Recently developed advanced search systems, such as Universal Knowledge Processor (‘UKP’) uses the ‘dynamic taxonomies’ technique (described in Italian Patent No.: 01303603), combine faceted and set based classification approaches. When interactively searching for information, the dynamic taxonomies provide a graphic user interface that allows for specializations to occur using different facets while concurrently performing set-theoretic operations between them. However, this approach inherits disadvantages of both set-based classifications, such as lack of a pre-designed global polyhierarchy and dependence on the amount of available data, and faceted classifications, such as predefined path and sub-tree multiplication problems. Its range of applicability is therefore limited.
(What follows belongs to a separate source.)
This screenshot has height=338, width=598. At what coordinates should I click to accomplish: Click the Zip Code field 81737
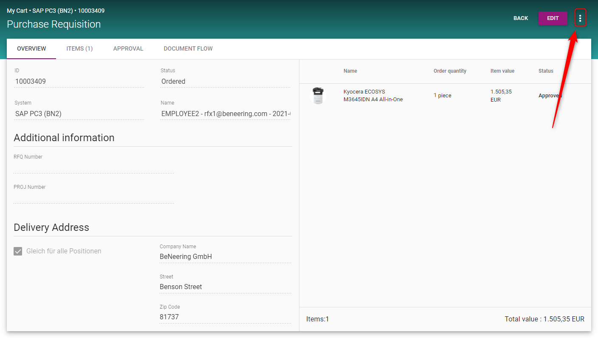tap(225, 317)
It cannot be used, for example, for non-interactive retrieval of information, manipulating abstract categories without reference to available objects, and describing diverse sets of objects.
What is needed, therefore, is a more general approach to the construction of hierarchical classifications that may provide, for example, the following set of features:    1. Global polyhierarchical system of classification categories supporting intrinsic recognition of domains of criteria applicability and simultaneous (random) access to all the applicable criteria;    2. Persistence of the polyhierarchy and, in particular, invariance of its previously developed part with respect to extension of the classified set, addition of new selection options to existing criteria, and introduction of new classification criteria;    3. Compactness of descriptive data structures that provide the ability to avoid cumulative multiplication of explicitly enumerated and mandatory stored classification categories, as well as interrelations between them, or other descriptions;    4. Support for set-theoretic operations, including intersections, unifications, complements and differences of sub-categories;    5. Efficient realization of the algorithm of testing categories for distant inheritance relationships; and/or    6. Conceptual simplicity of the design process, as well as further unplanned extensions and refinements.The present invention is directed to overcoming, or at least reducing the effects of, one or more of the problems set forth above.